Let $$\vec{OA} = 2\vec{a}$$, $$\vec{OB} = 6\vec{a} + 5\vec{b}$$ and $$\vec{OC} = 3\vec{b}$$, where $$O$$ is the origin. If the area of the parallelogram with adjacent sides $$\vec{OA}$$ and $$\vec{OC}$$ is 15 sq. units, then the area (in sq. units) of the quadrilateral OABC is equal to :

$$\vec{OA} = 2\vec{a}$$, $$\vec{OB} = 6\vec{a} + 5\vec{b}$$, $$\vec{OC} = 3\vec{b}$$.

Area of parallelogram with sides $$\vec{OA}$$ and $$\vec{OC}$$ = $$|2\vec{a} \times 3\vec{b}| = 6|\vec{a} \times \vec{b}| = 15$$.

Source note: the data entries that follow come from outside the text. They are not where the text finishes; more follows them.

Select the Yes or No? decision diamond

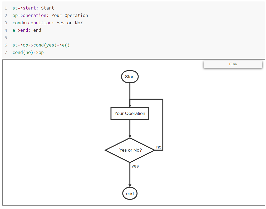coord(130,150)
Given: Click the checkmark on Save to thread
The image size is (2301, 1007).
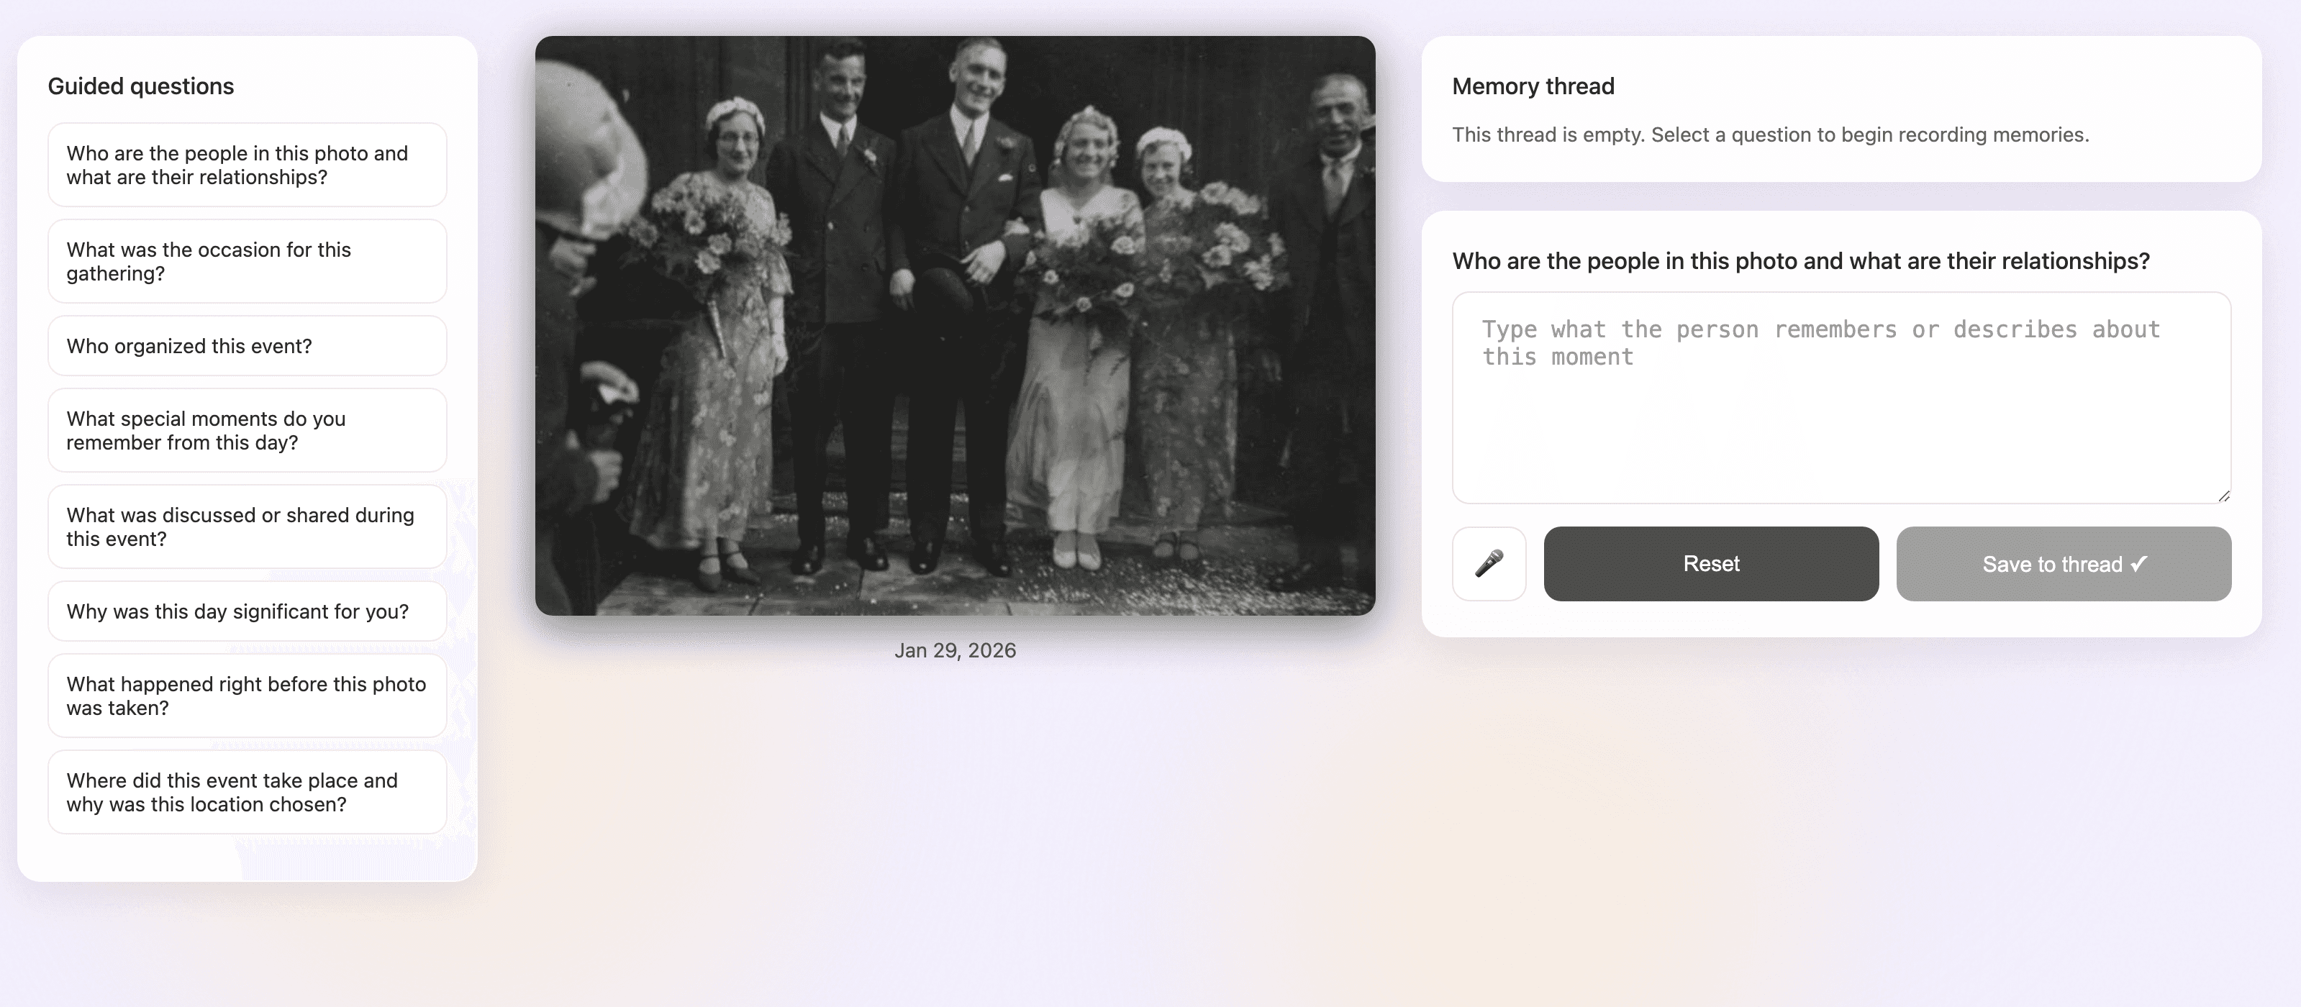Looking at the screenshot, I should pyautogui.click(x=2139, y=563).
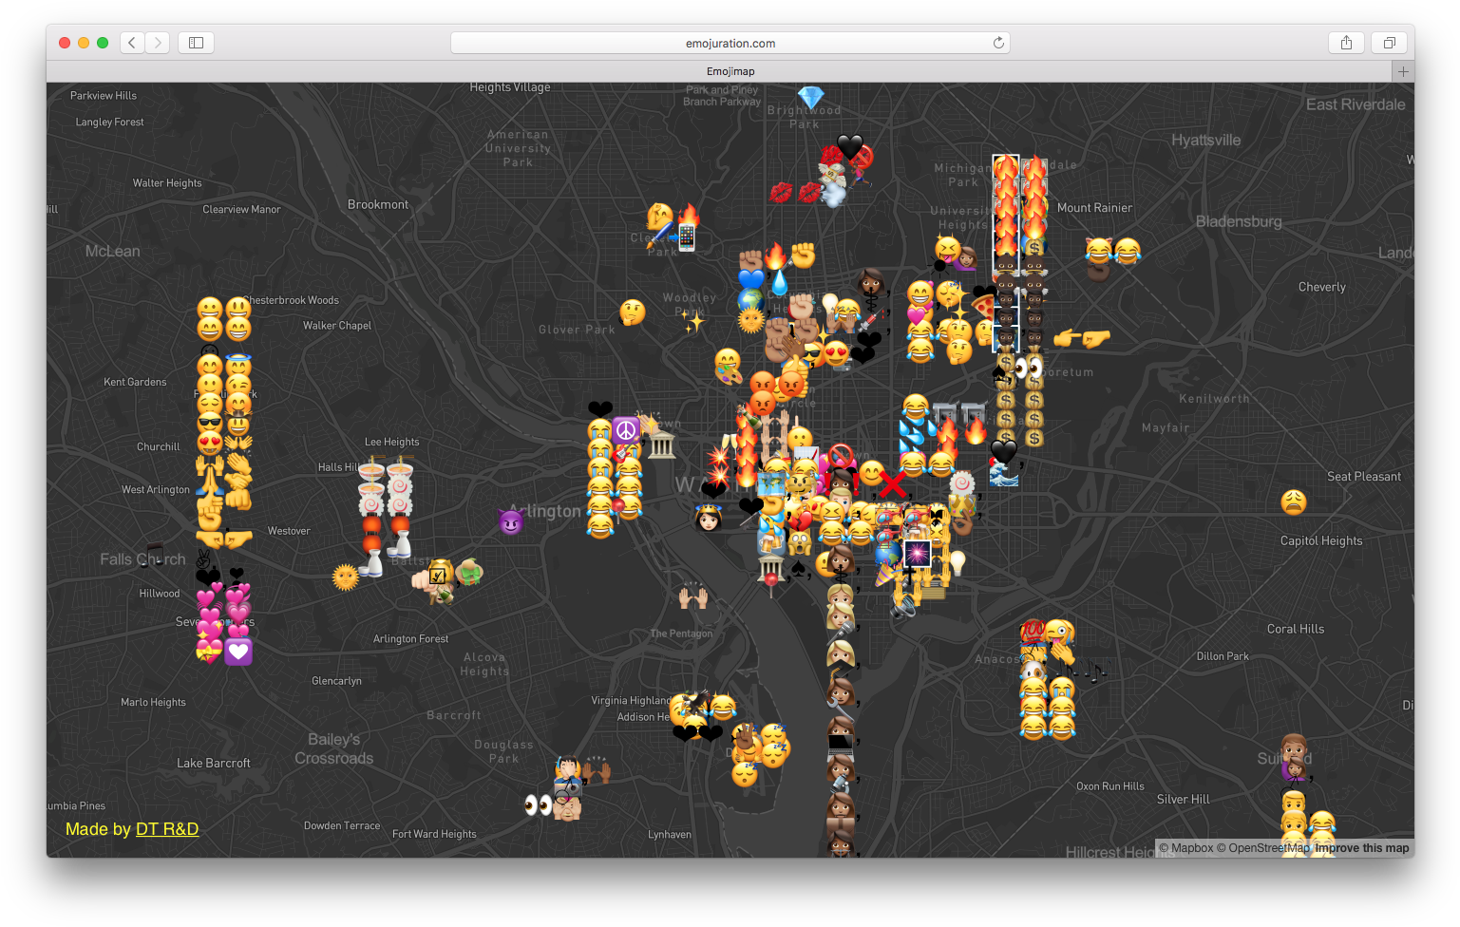Click the blue diamond emoji near Brightwood Park
The height and width of the screenshot is (927, 1460).
pyautogui.click(x=810, y=97)
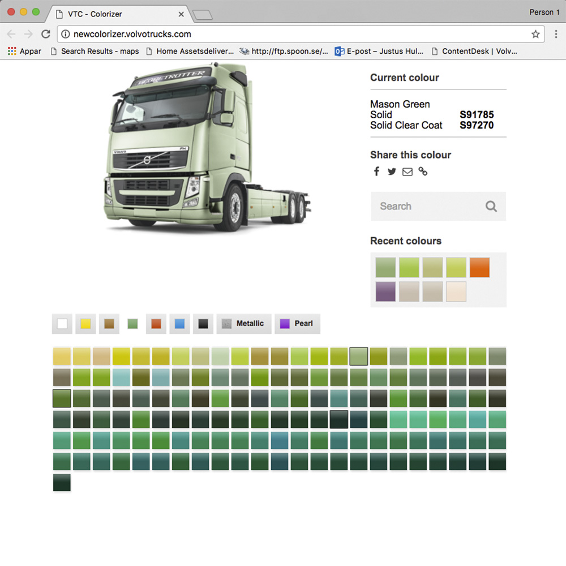Open the Appar bookmarks folder

[24, 51]
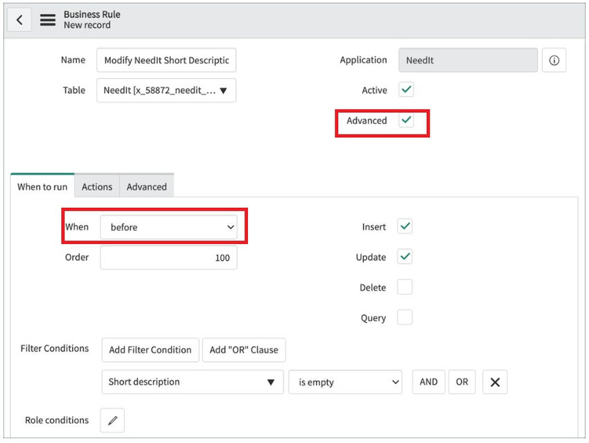
Task: Switch to the Actions tab
Action: pos(96,186)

So $$|\vec{a} \times \vec{b}| = \frac{15}{6} = \frac{5}{2}$$.

Area of quadrilateral OABC = Area of triangle OAB + Area of triangle OBC.

Area of $$\triangle OAB = \frac{1}{2}|\vec{OA} \times \vec{OB}| = \frac{1}{2}|2\vec{a} \times (6\vec{a}+5\vec{b})| = \frac{1}{2}|10(\vec{a}\times\vec{b})| = 5|\vec{a}\times\vec{b}| = \frac{25}{2}$$.

Area of $$\triangle OBC = \frac{1}{2}|\vec{OB} \times \vec{OC}| = \frac{1}{2}|(6\vec{a}+5\vec{b}) \times 3\vec{b}| = \frac{1}{2}|18(\vec{a}\times\vec{b})| = 9|\vec{a}\times\vec{b}| = \frac{45}{2}$$.

Total area = $$\frac{25}{2} + \frac{45}{2} = \frac{70}{2} = 35$$.

The correct answer is Option 4: 35.